As at 26 August 1997, the physical condition of the building was good.

=== Modifications and dates ===
- 1830 - Independent Chapel built for Congregationalists by John verge
- 1836 Original Sydney Mechanics School of Arts (SMSA) commenced construction around April
- 1838 - SMSA building first used 6 February
- 1838/39 Two rooms erected at rear SMSA on southern side: completed 7 January 1839
- 1849 Completion of two rooms at rear of building, northern end for Librarians "private apartments" early this year
- 1845-55 Constant renovation and repair: including roof reshingled, interior and exterior wall cleaned, gutters cleaned, skylight repaired, water supplied to building.
- 1855 Independent Chapel advertised for sale 7 January: purchased by Trustees and incorporated into SMSA.
- c. 1855-7 Old theatre in original building converted to a Reading Room and opening created through to the chapel; Chapel then used as new Lecture Theatre.
- 1858-62 Bibb asked to prepare plans for new building 5 August 1858.
- 1859 Foundation stone laid on 19 December.
- 1860 Façade completed late April, though remainder of plan not carried out.
- 1860 Plans prepared by Bibb for rebuilding in 2 stages.
- 1860-1 Stage 1 - stonework and most alterations except new hall commenced September and finished late January 1861. Included narrow corridors giving access to various rooms; Library and Reading Room located on ground floor; classrooms and Librarian's accommodation reduced; three single sets of stairs.
- 1861-2 Stage 2 - rebuilding lecture hall (former Independent Chapel) commenced December, 1861, and completed 6 September 1862.
- 1878-9 Technical or Working Men's College, designed by Benjamin Backhouse, constructed at rear of SMSA: Stage 1 completed October 1878; Stage 2, alterations to building, completed March 1879.
- 1883 Late 1883, Working Men's College transferred to Board of Technical Education: SMSA reverted to a place of literary and recreational pursuits.
- 1887-8 John Smedley engaged to redesign SMSA accommodation in 1887: alterations also included provision of a Ladies Reading Room, a Smoke Room and the addition of a stage in Bibb's lecture theatre. Alterations completed September, 1888.
- 1896 Shops incorporated into Pitt Street front (architect A. McQueen). Also included relocation of Library, Ladies Reading Room and Secretary's office. Completed June, 1896.

== Heritage listing ==
As at 20 October 2004, the School of Arts building is an important link in the history of Sydney's cultural growth. It has stood on the present site since 1837, and has seen important early cultural and educational activities, including the first courses in drawing for Australian trained architects, and the first performance of a Gilbert and Sullivan musical in Sydney. It is directly linked with the formation of Sydney Technical College.
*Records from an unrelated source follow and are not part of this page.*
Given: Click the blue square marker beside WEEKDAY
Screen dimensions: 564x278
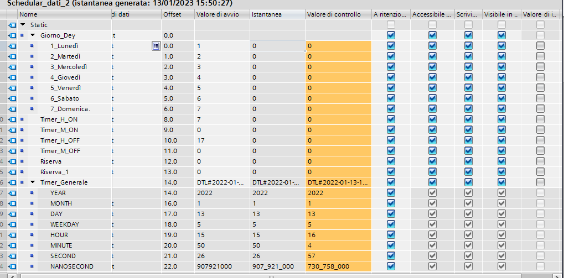Looking at the screenshot, I should click(32, 224).
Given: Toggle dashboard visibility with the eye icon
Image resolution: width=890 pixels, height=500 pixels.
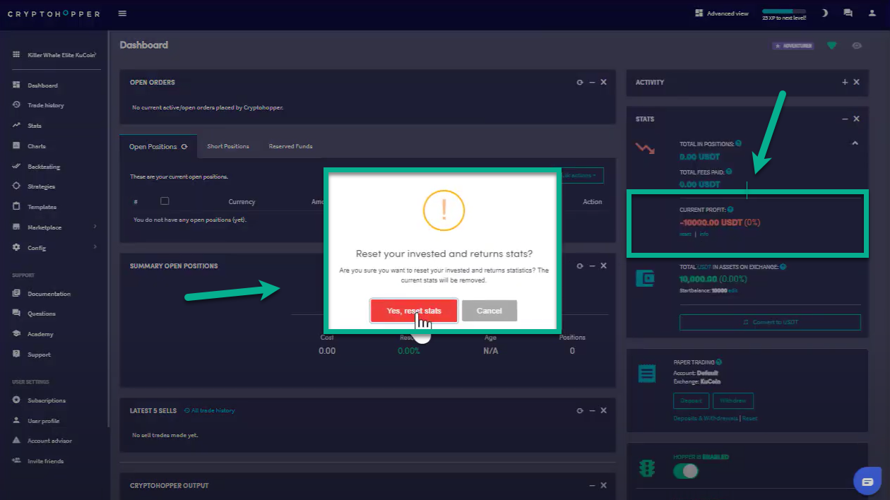Looking at the screenshot, I should [x=857, y=46].
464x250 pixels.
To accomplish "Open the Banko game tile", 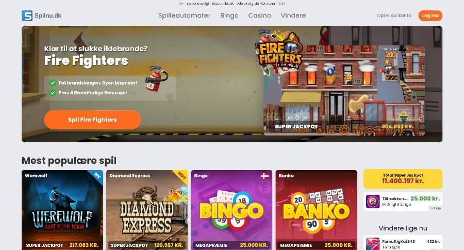I will [x=317, y=210].
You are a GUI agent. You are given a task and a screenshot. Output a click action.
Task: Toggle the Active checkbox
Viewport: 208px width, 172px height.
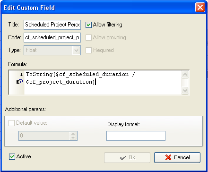(12, 156)
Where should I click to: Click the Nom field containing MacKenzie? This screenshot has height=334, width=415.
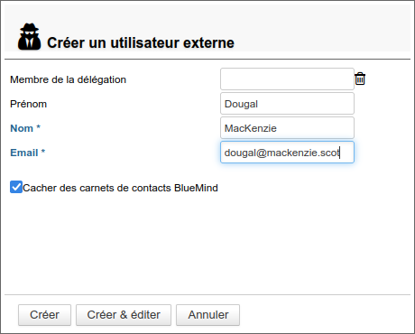[x=287, y=128]
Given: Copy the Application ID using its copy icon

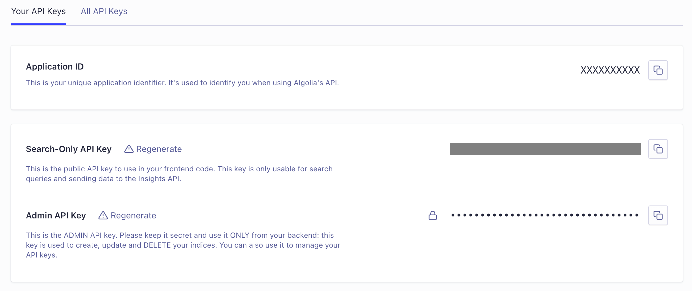Looking at the screenshot, I should tap(658, 70).
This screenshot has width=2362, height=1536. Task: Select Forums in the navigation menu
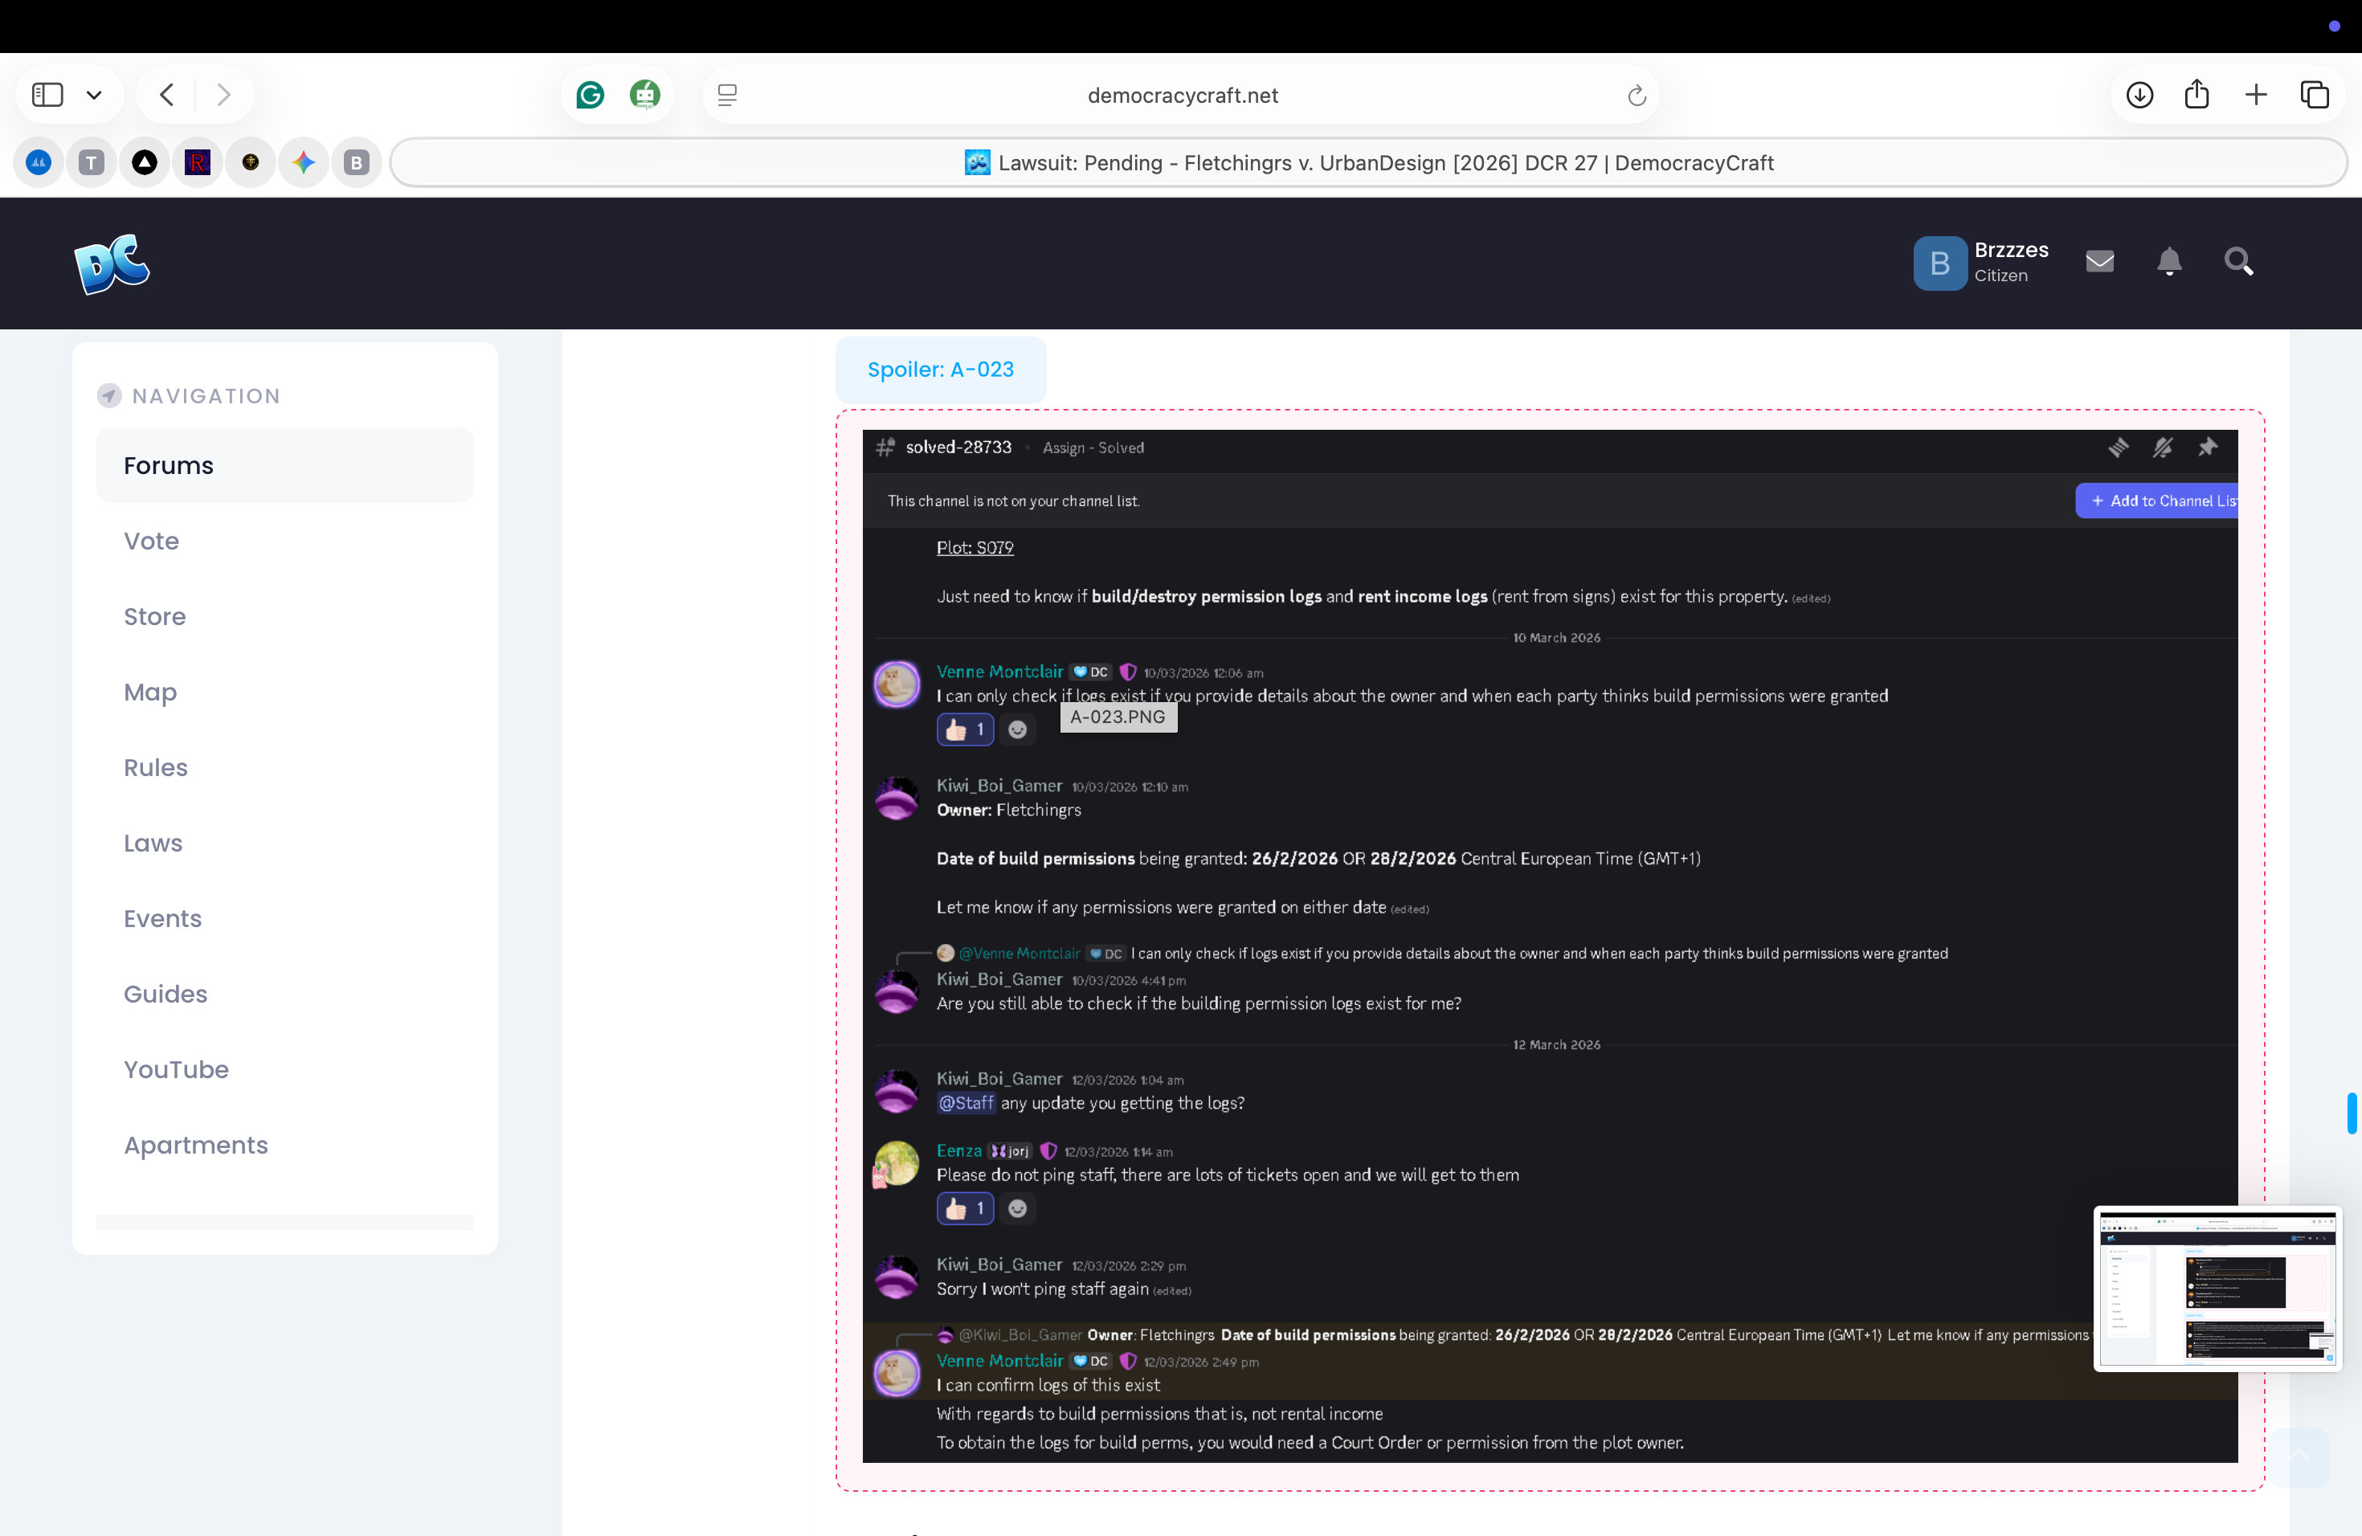[169, 465]
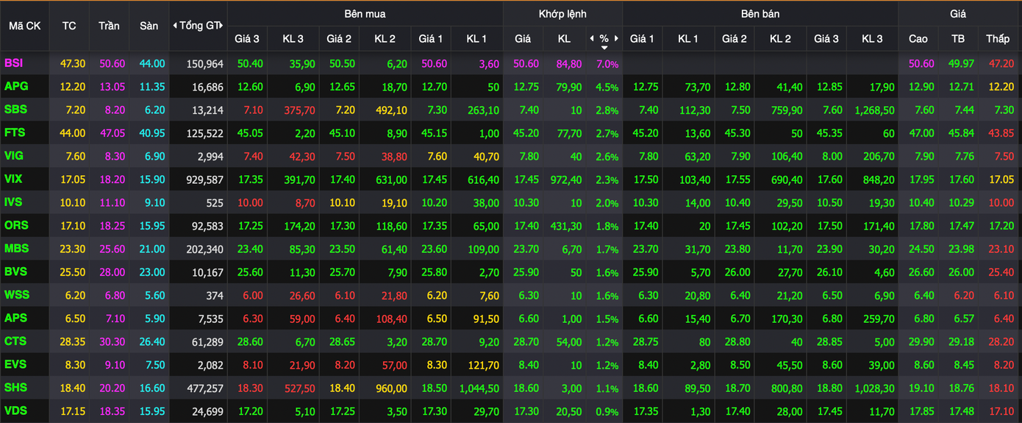Click the Thấp price column header

point(998,38)
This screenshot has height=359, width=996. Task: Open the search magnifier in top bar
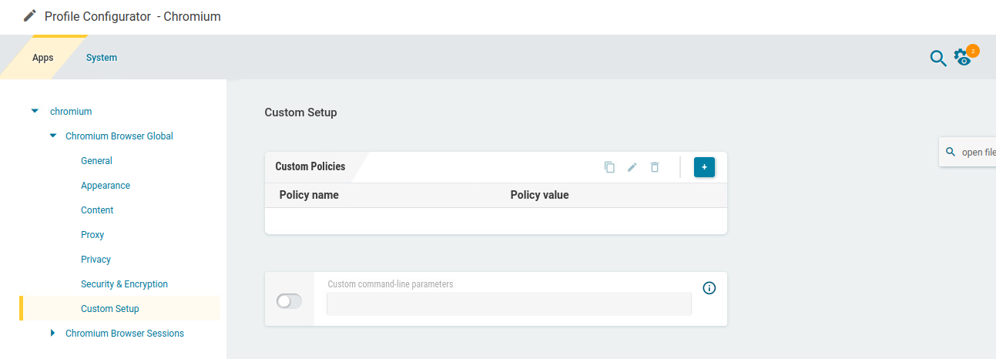pyautogui.click(x=937, y=58)
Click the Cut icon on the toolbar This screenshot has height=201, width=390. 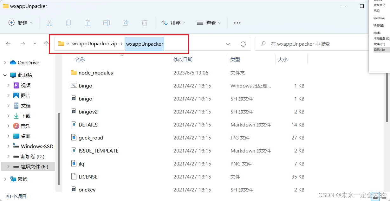point(49,23)
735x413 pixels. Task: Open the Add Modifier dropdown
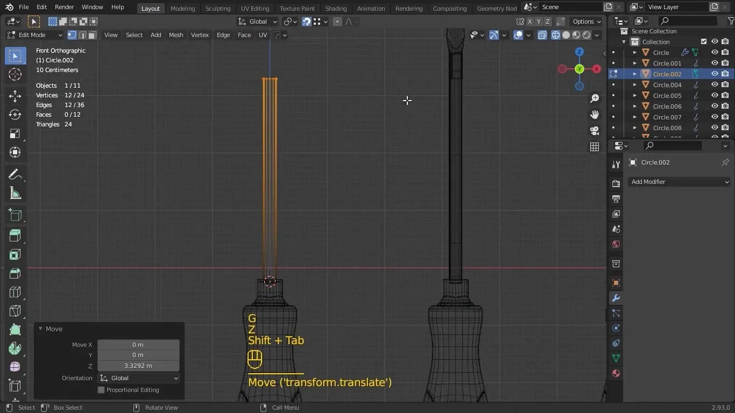(x=679, y=182)
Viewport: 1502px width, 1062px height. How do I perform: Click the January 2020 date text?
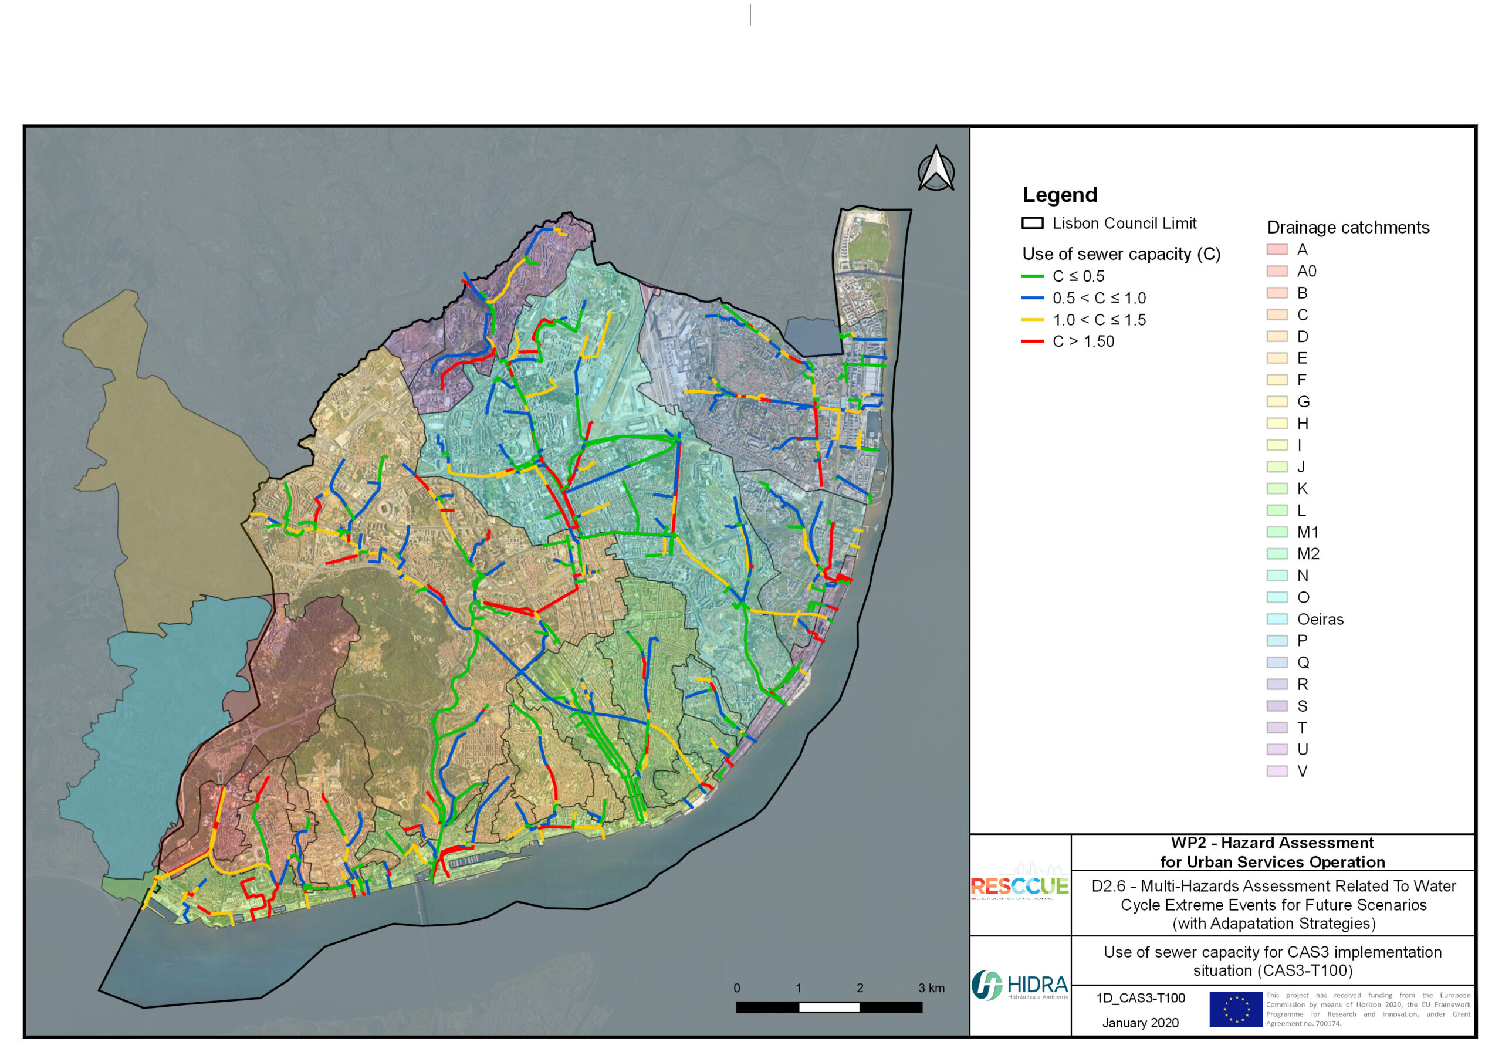coord(1140,1023)
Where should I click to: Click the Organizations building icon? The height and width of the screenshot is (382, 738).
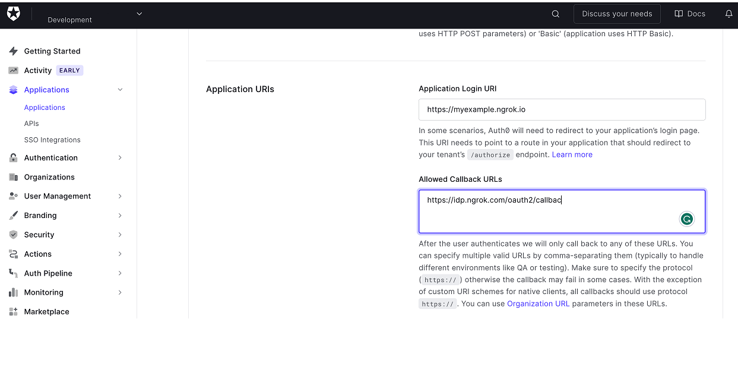click(x=12, y=176)
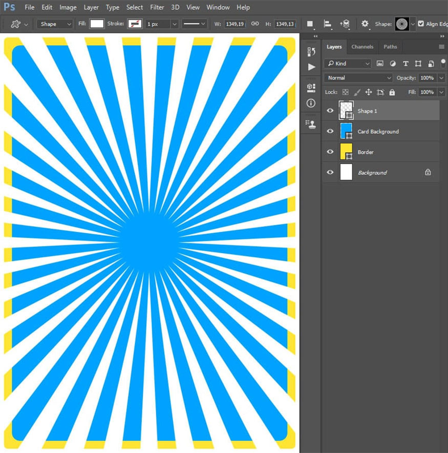
Task: Click the gear settings icon in options bar
Action: tap(365, 24)
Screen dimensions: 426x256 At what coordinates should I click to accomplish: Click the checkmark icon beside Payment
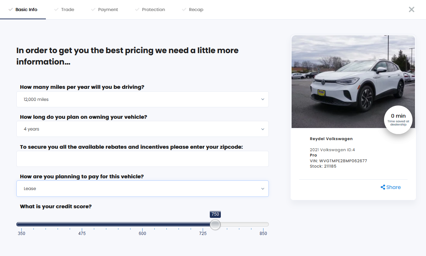click(93, 10)
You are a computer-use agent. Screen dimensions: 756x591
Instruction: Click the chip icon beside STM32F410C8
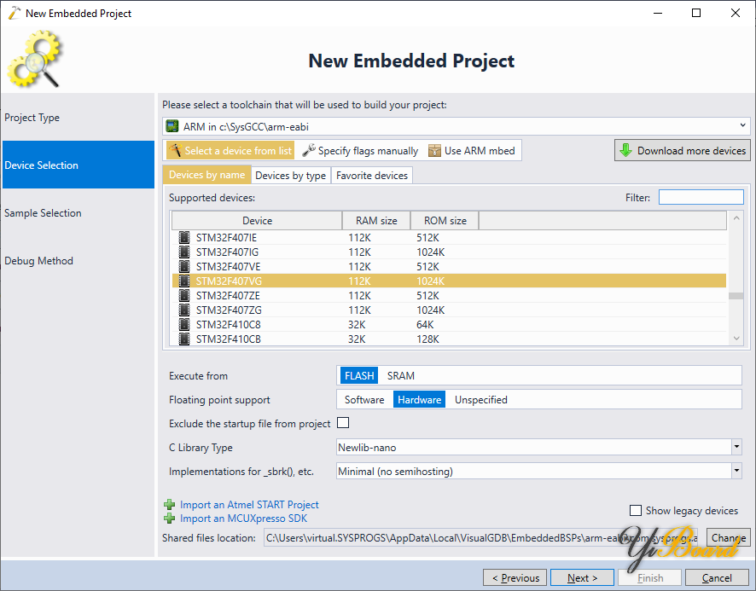tap(184, 325)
The facade of the School of Arts is an important survivor of 19th Century Sydney. It shows John Bibb's skills as a later Regency/early Victorian designer, and this transitional aspect is of real interest showing a high degree of creative achievement.

The surviving 19th Century interior reveals fashionable taste and detail, especially plasterwork, stencilling and skylights. The remains of the 1830 chapel interior give further significance to the interior, and reveal acceptance of building re-use and adaption.

The School of Arts was an important educative and social centre for Sydney's intelligentsia in the 19th century and its character and spaces still demonstrate aspects of an earlier way of life. The Governor was its patron and leading citizens such as J.H. Goodlet (brick manufacturer) and Norman Selfe (engineer) served on its committee.

Technical education in New South Wales has its chief focus in the School of Arts prior to the transfer of the facility to the government in the later 19th century

Sydney School of Arts was listed on the New South Wales State Heritage Register on 2 April 1999.